The only issue I have with that one isn't related to the link aggregation, but to a bug with VLAN tagging in hardware, which is broken if you are bridging VLANs.  This is scenario more likely to happen when the host is running virtualized guests.  Less likely if you're just routing/firewalling.
#5
I've never had to do this with my OPNsense systems as none of them even have video output.  On a FreeBSD system it's just a matter of loading the green_saver kernel module, which is included in OPNsense.  Maybe somebody knows if this can be done via the OPNsense GUI?

If you're not afraid of the console, open a shell as root and type 'kldload green_saver'.  I think the default is 5 minutes of no keyboard/mouse activity, or you can hit Shift-Pause to activate immediately.
#6
20.1 Legacy Series / Re: Cron weekdays ambiguousness
March 02, 2020, 10:01:01 AM
Now I see what you mean.

The help text for each of the five time & date fields is essentially the same and sufficient for most cases.  But where most people can probably map "July" to "7", it is not so obvious that "Wednesday" is "3", and you're asking if someone could improve the help text for "Days of the week" to include this non-obvious mapping.  Or at least hint that words like "wed" or "thu" could be used instead.  Uncertainty about the mapping for users who aren't so familiar with cron and from users (like yourself) who are familiar enough to wonder if the GUI might have it's own user-friendly-and-different expectation of input.

Would you propose something like:
"Enter the days of the week for the job to act, can also be a comma-separated list, * (each) or a range (ex. 1,2,3 or 1-3) where 0 or 7 is Sun"

Or some static text at the top of the entire form saying something like:
"The settings you save here will be added directly to your crontab file.  For details, see 'man 5 crontab'."

Or something else?
#7
20.1 Legacy Series / Re: Cron weekdays ambiguousness
March 02, 2020, 01:00:36 AM
When I first configure a cron job on a server, I usually also paste in these explanatory lines from 'man 5 crontab'.  Prefixed with #'s so they are just comments to cron, the result is this:

# field         allowed values
# -----         --------------
# minute        0-59
# hour          0-23
# day of month  1-31
# month         1-12 (or names, see below)
# day of week   0-7 (0 or 7 is Sun, or use names)


There's more info in the man page (of course... that's why it's a man page), but the above bit is enough to remind me of the number, order, and meaning of the time and date fields.  Having it right there in the crontab also means it's viewable whether you're editing cron jobs in the GUI or CLI.
#8
I'm curious which image you downloaded & installed?  vga?  serial?  Odd that it fails only on first cold boot.

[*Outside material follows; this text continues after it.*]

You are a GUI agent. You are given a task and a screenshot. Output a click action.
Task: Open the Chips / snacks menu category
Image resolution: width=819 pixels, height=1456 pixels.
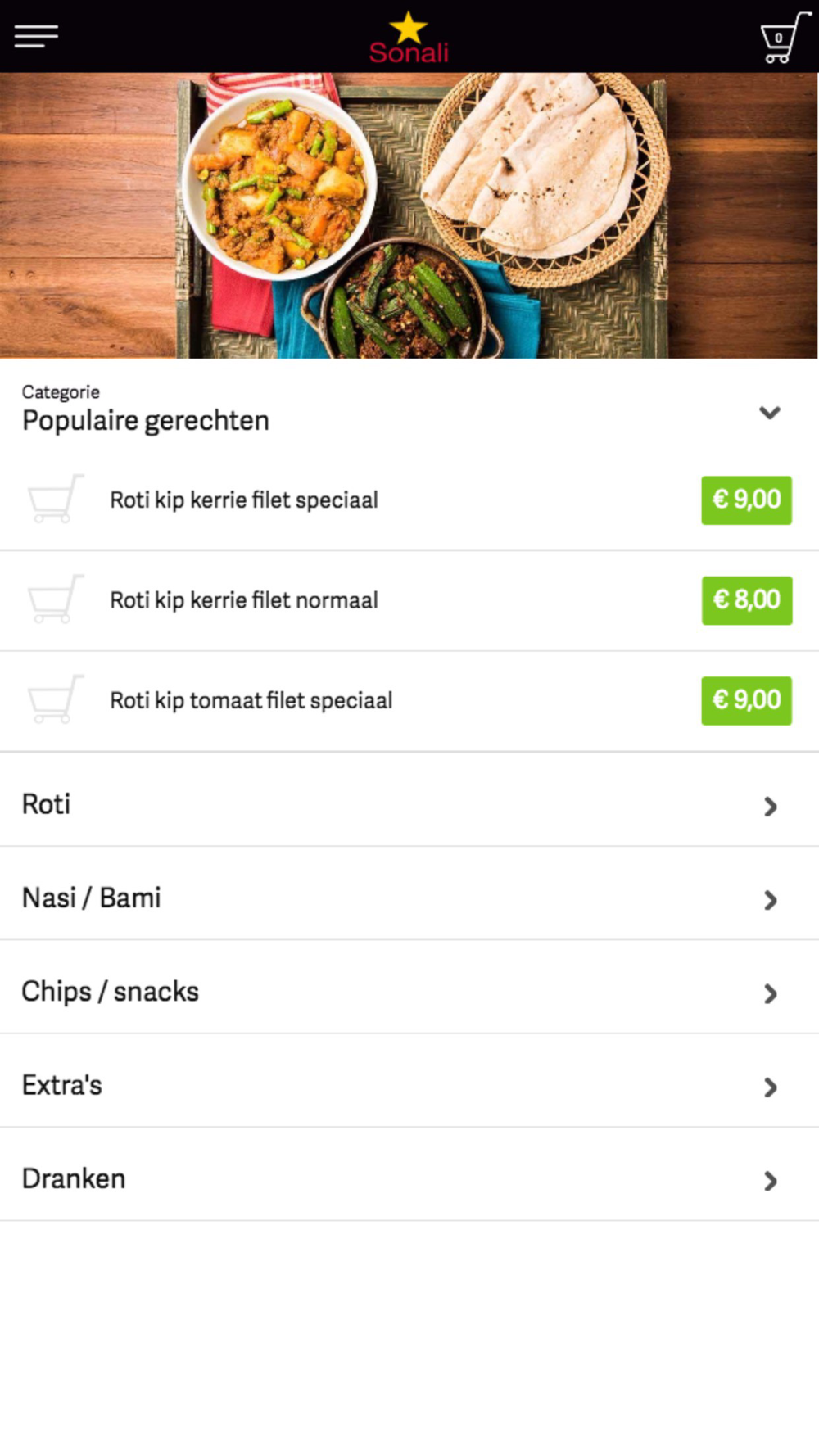[111, 992]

With most things Mac, an NVRAM reset would be someone's first advice, or even SMC reset.  But I wonder what that would do now that you don't have MacOS booting to repopulate those settings.
#9
You've hit everything I would have thought to try.  For me, your #8 has usually been the one that gets it working... puzzled that didn't solve it for you.  Might be something about the Nano image.  Is there a reason you're using the Nano image instead of a regular VGA or Serial image?  Maybe somebody else spots something you've missed.

Probably not much help, but I use Etcher (https://www.balena.io/etcher/) to write the images to media.
#10
19.7 Legacy Series / Re: quick Q on cold-standby setup
November 01, 2019, 12:38:52 AM
Nothing wrong with your plan, and kudos for having a plan!  My cold spare plan is slightly different, but it works for me because maybe my configs don't change as often as yours.

My cold unit is configured exactly like the live unit, same OPNsense version and configuration file.  Then powered off and left that way.  If/When the live unit blows up, I or anybody else can simply swap the cables and power on the cold unit to get things working again.  The cable swapping person doesn't need to know how to log in and upload a configuration backup.  Once internet has been restored, the cold-now-live unit can have its' OPNsense updated and a more recent config imported, if necessary, after working hours when it won't affect anybody.

Also, when major updates are due, e.g. 19.1.x to 19.7.x,  I usually do a fresh install on the cold unit then switch over to it as the live unit and leave the live-now-cold unit alone in case something is found totally broken on the new version.  Swap the cables back and I've reverted to a known working unit.
#11
19.7 Legacy Series / Re: Recommendations for OPNsense box?
September 29, 2019, 03:58:26 AM
While I agree that box is overkill, if you got it free from work you've already saved the costs of any electricity bill hike for quite a while.  The noise may or may not be a factor for you.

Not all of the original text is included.